Realities of Regional Planning: ALI Panel at AAMDC Fall Convention
What will new regional planning requirements mean for some of Alberta’s smallest communities? How will changes to the Municipal Government Act influence the relationships between the province’s municipalities? Those questions were among many asked last week at the Alberta Association of Municipal Districts and Counties (AAMDC) fall convention in Edmonton. Continuing its mission to connect research and policy for better land management, the Alberta Land Institute participated in the event, to help explore some of the answers.
Regional planning is an important element in the ongoing revision to Alberta’s Municipal Government Act, or MGA. Under the proposed revisions to the MGA — which are expected to be passed in the provincial legislature next year — every municipality in the province is required to have an Intermunicipal Development Plan (IDP) with each neighbouring jurisdiction, to address social, economic, and environmental needs in a cooperative fashion.
These IDPs are intended to reduce unnecessary duplication and competition, and increase quality of service to ratepayers. Communities across Alberta already participate in thousands of such agreements, but under the revised MGA they will become mandatory, meaning that thousands more will need to be developed throughout the province. To examine questions arising from this new requirement, ALI partnered with AAMDC to provide a workshop at the convention.
Led by Dr. Sandeep Agrawal, author of the recent ALI report Urban, Suburban and Wet Growth in Alberta, the session first reviewed his recent research about regional planning in Alberta, then discussed real-world experiences from three jurisdictions. Joining Dr. Agrawal on the panel were Lorne Hickey, Reeve of Lethbridge County, Nick Lapp, Director of Planning and Development for the County of Grande Prairie, and Dave Dittrick, Director of Planning and Development for the Red Deer County. Thanks to a full and active audience and the engagement of this expert panel, the workshop revealed a strong diversity of views about regional planning in the province.
Dr. Agrawal reported that much of Alberta's recent urban expansion has taken place on its most productive Class 1 and Class 2 farmland. Workshop participants agreed, and supported his conclusion that steps should be taken to limit further loss of this valuable type of land. The audience was also highly receptive to the concept of 'wet growth' — a relatively new planning concept that Dr. Agrawal has suggested for the province, which calls for development plans to be constrained by the availability of water. Alberta's South Saskatchewan River basin has been fully allocated, with no new water licenses being issued, so municipalities in that region are already facing challenges as a result of growth exceeding a watershed's carrying capacity.

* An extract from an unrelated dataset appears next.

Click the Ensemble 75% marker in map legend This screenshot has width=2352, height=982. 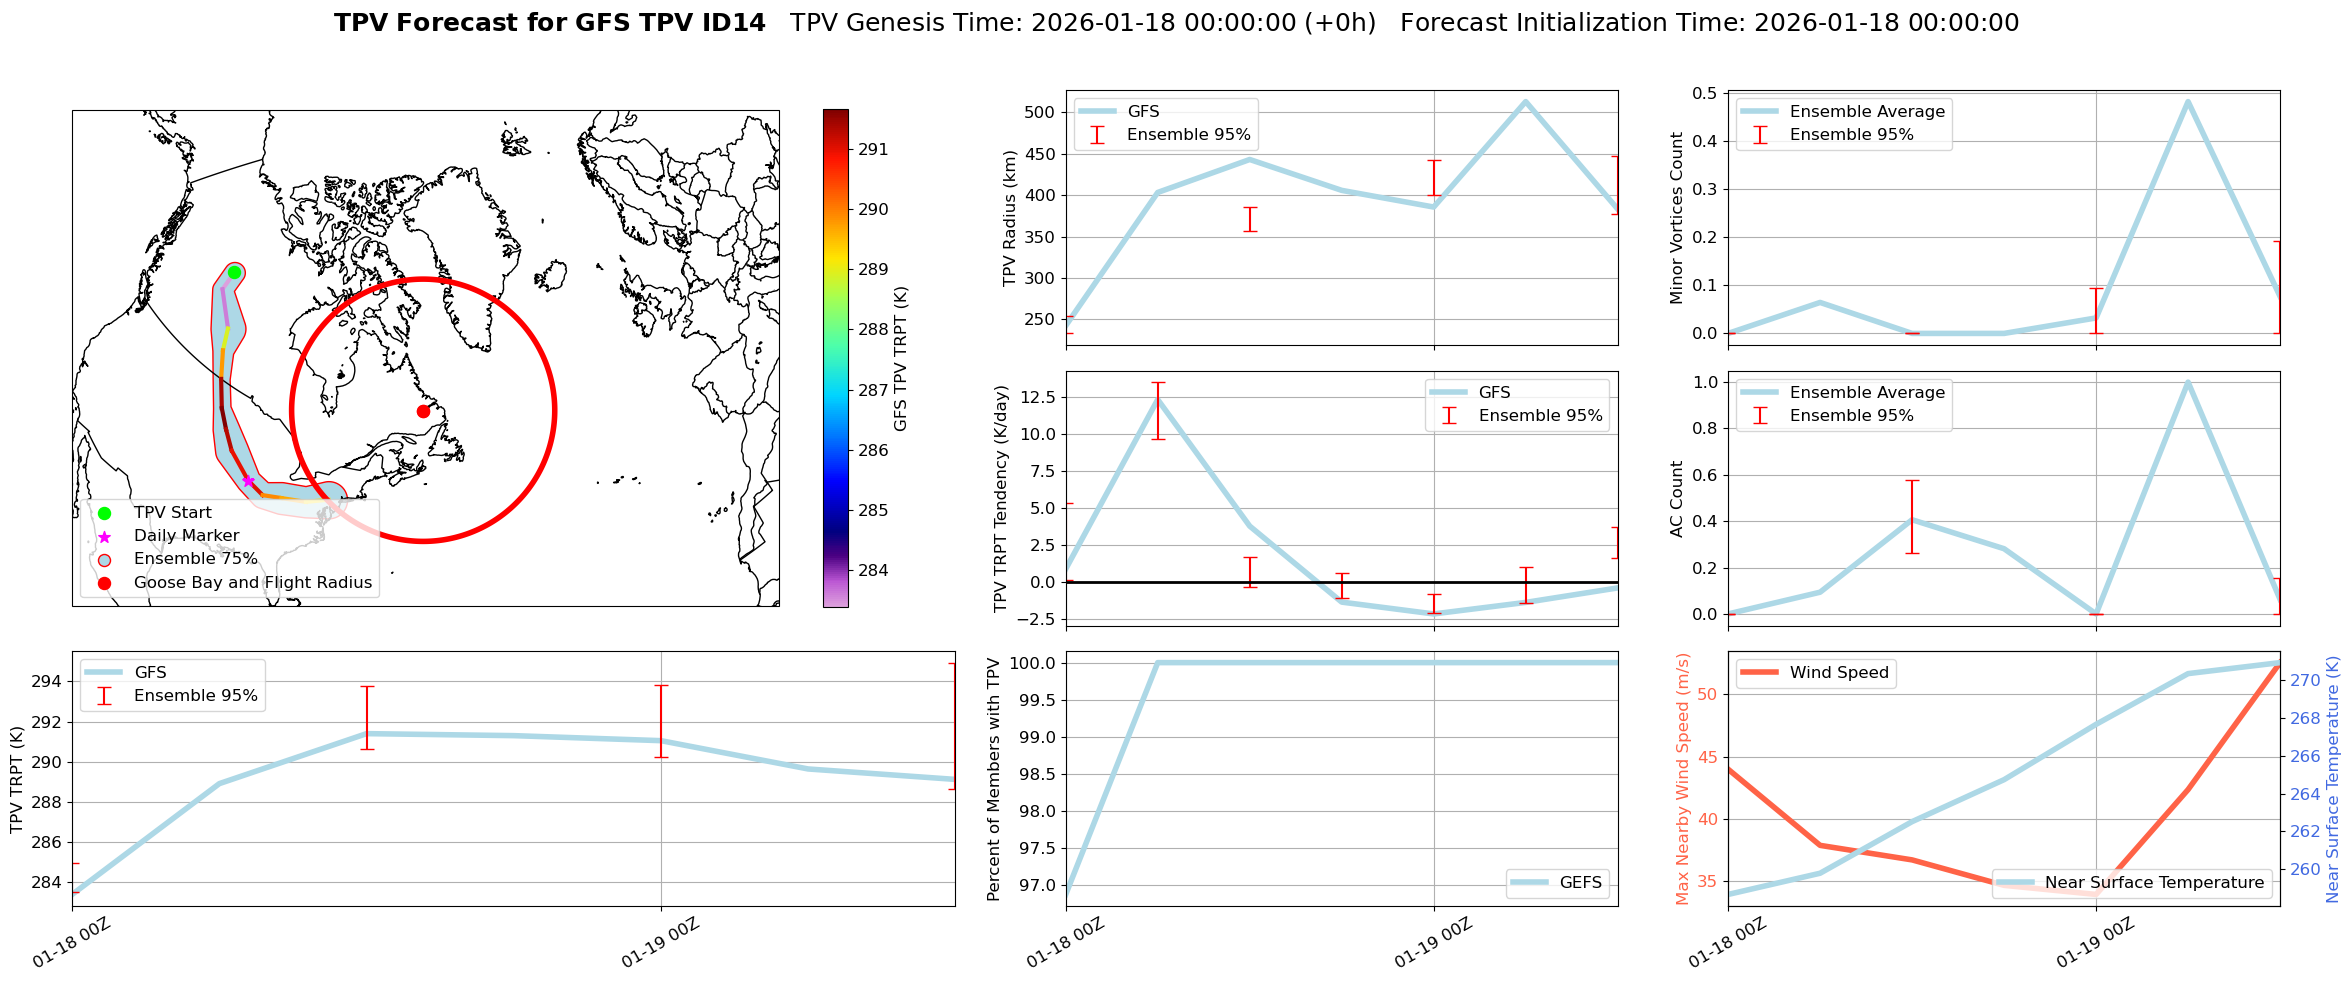point(104,559)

However, when Dr. Agrawal introduced the concept of British Columbia’s regional districts as a potential model for regional governance in Alberta, planners and councillors expressed concern with the creation of another level of government over their jurisdictions. Dr. Agrawal's suggestion that growth management boards such as the Capital Regional Board and the Calgary Regional Partnership be implemented for other Alberta cities also proved unpopular, as rural officials feared such organization would give cities a veto over their development plans.
In contrast, many workshop attendees preferred the idea of ad hoc collaborative groups formed for specific purposes — for instance, a group of municipalities working together to manage water treatment. This method of regional planning — termed by one panelist as simply ‘being a good neighbour’ — was popular with the audience, and was believed to be an effective alternative to legislated solutions.
Having seen many such voluntary partnerships succeed in practice, Dr. Agrawal praised their development, though his concern remained: many complex issues extend beyond the jurisdictions of individual municipalities, and in the absence of a willing partnership between neighbours, a lack of structured planning might leave difficult issues without solutions. Consensus was not reached on this point.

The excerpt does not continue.